The records that follow are to be copied word for word. Pictures should be omitted.

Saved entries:
━━━━━━━━━━━━━━━━━━━━━━━━━━━━━━

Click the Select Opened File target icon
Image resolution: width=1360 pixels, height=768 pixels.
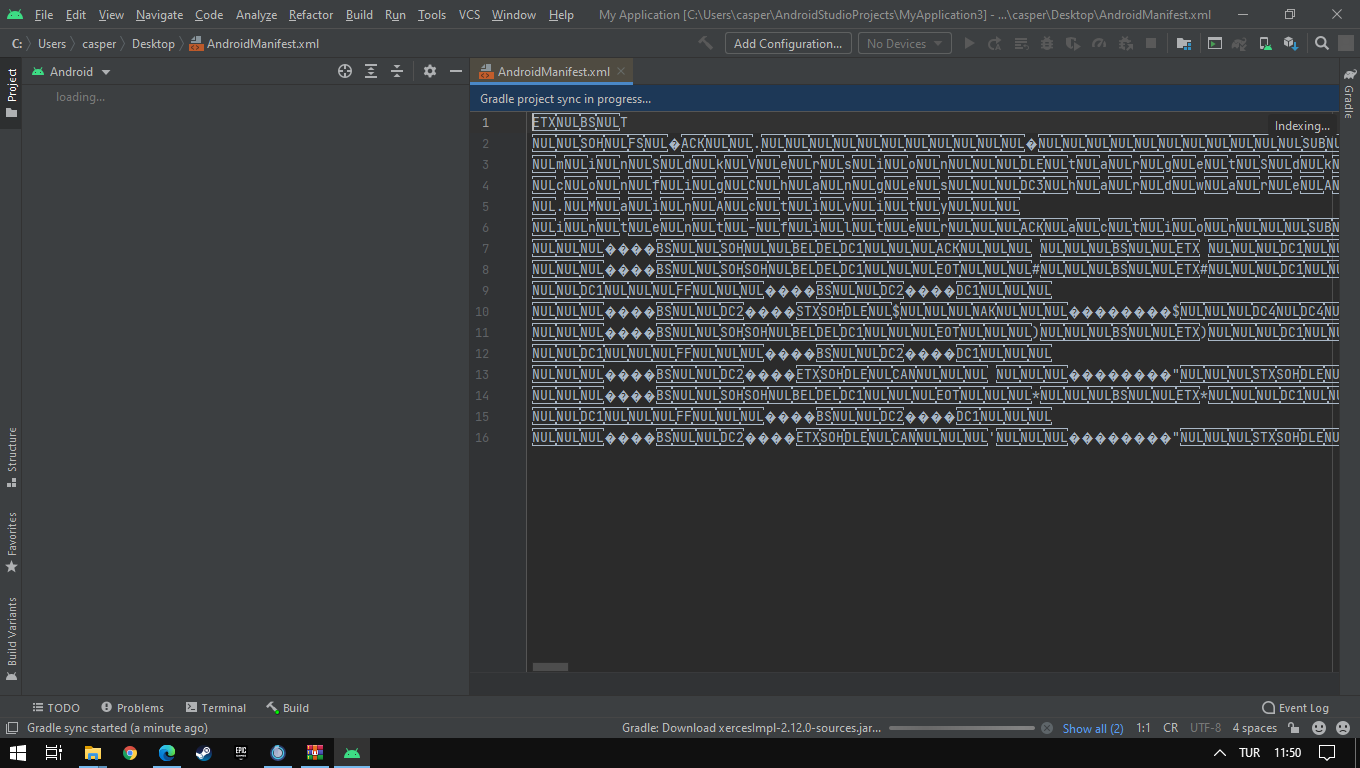pos(345,71)
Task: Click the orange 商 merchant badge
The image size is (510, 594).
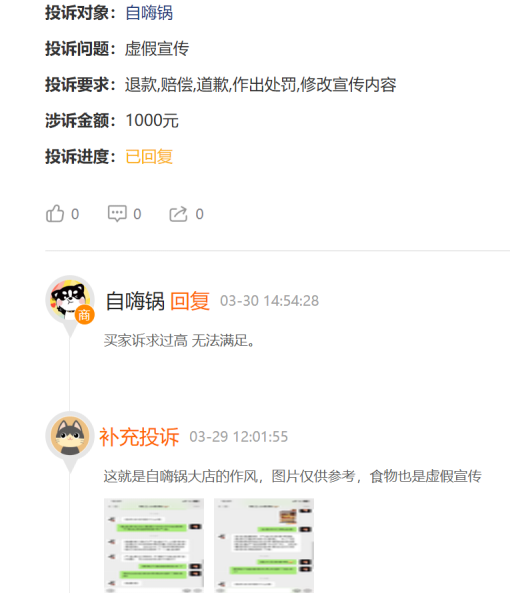Action: 84,315
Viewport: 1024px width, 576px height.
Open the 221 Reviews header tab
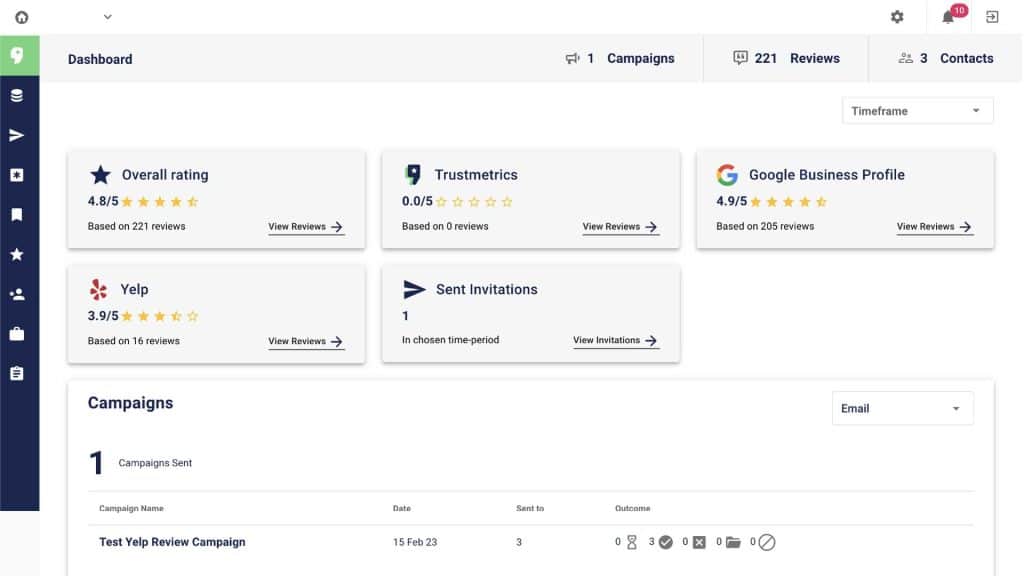tap(786, 58)
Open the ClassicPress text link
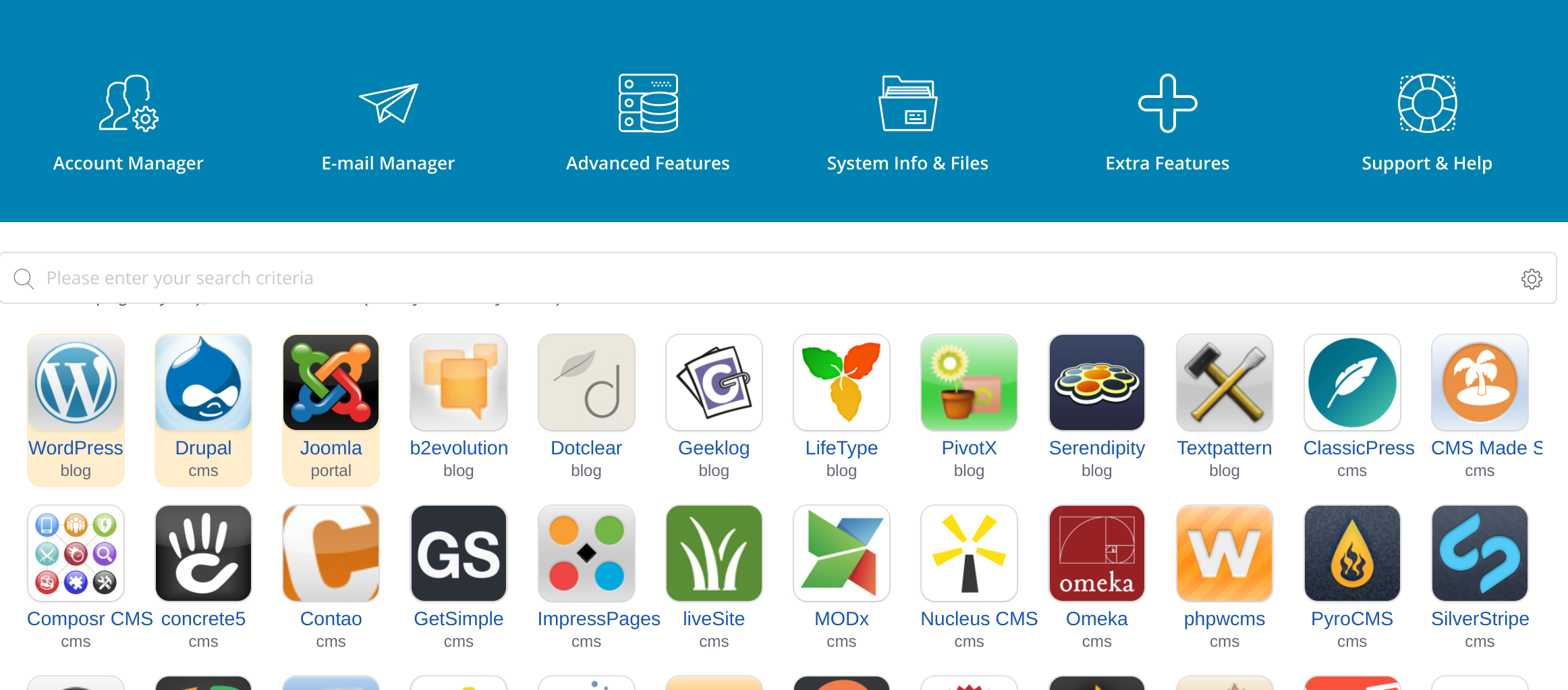 click(x=1358, y=448)
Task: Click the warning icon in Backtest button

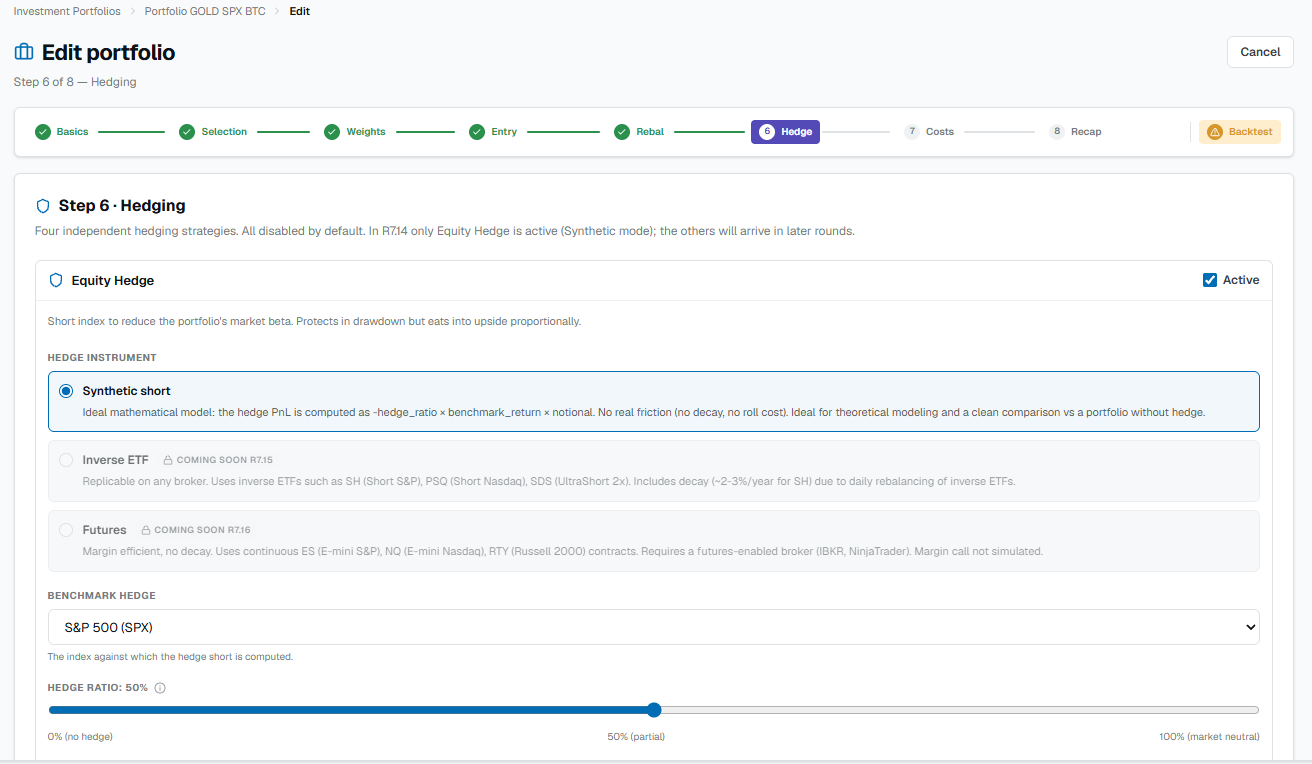Action: click(1215, 132)
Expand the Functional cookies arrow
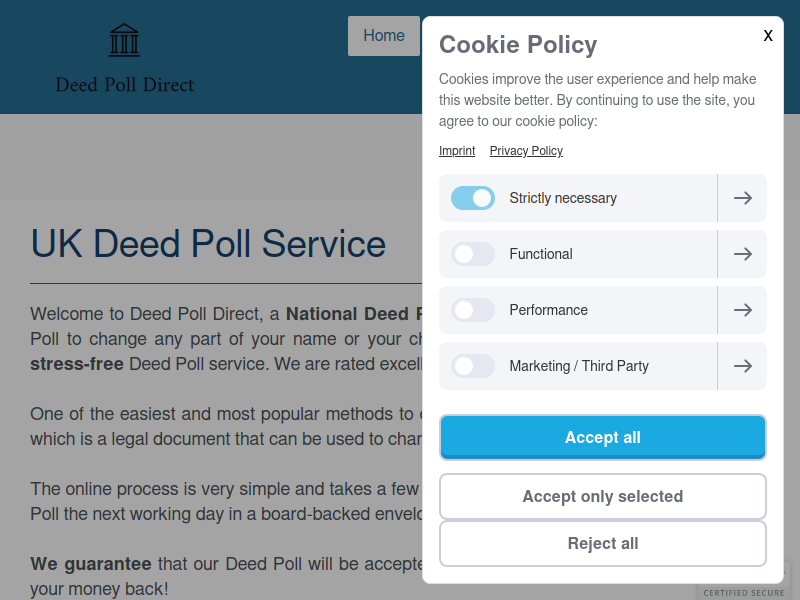The width and height of the screenshot is (800, 600). pos(742,254)
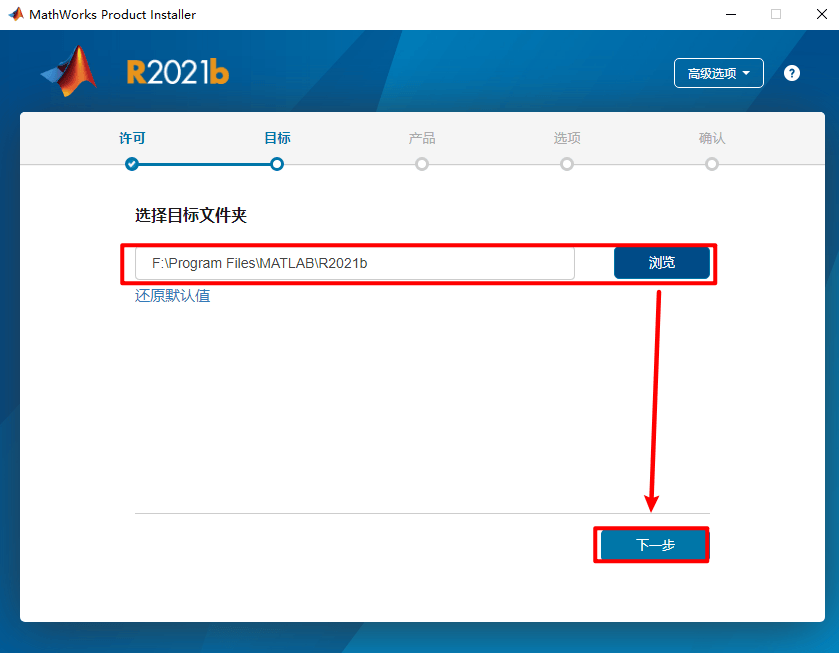Select the 选项 step label

click(567, 138)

━━━━━━━━━━━━━━━━━━━━━━━━━━━━━━

-- Written reply --
Click the Select Opened File target icon
Image resolution: width=1360 pixels, height=768 pixels.
pos(345,71)
Task: Click the orange 商 merchant badge
The image size is (510, 594).
Action: 84,315
Viewport: 1024px width, 576px height.
Open the 221 Reviews header tab
tap(786, 58)
Open the ClassicPress text link
 click(x=1358, y=448)
Task: Click the warning icon in Backtest button

Action: click(1215, 132)
Expand the Functional cookies arrow
The width and height of the screenshot is (800, 600). pos(742,254)
Select the 选项 step label

click(567, 138)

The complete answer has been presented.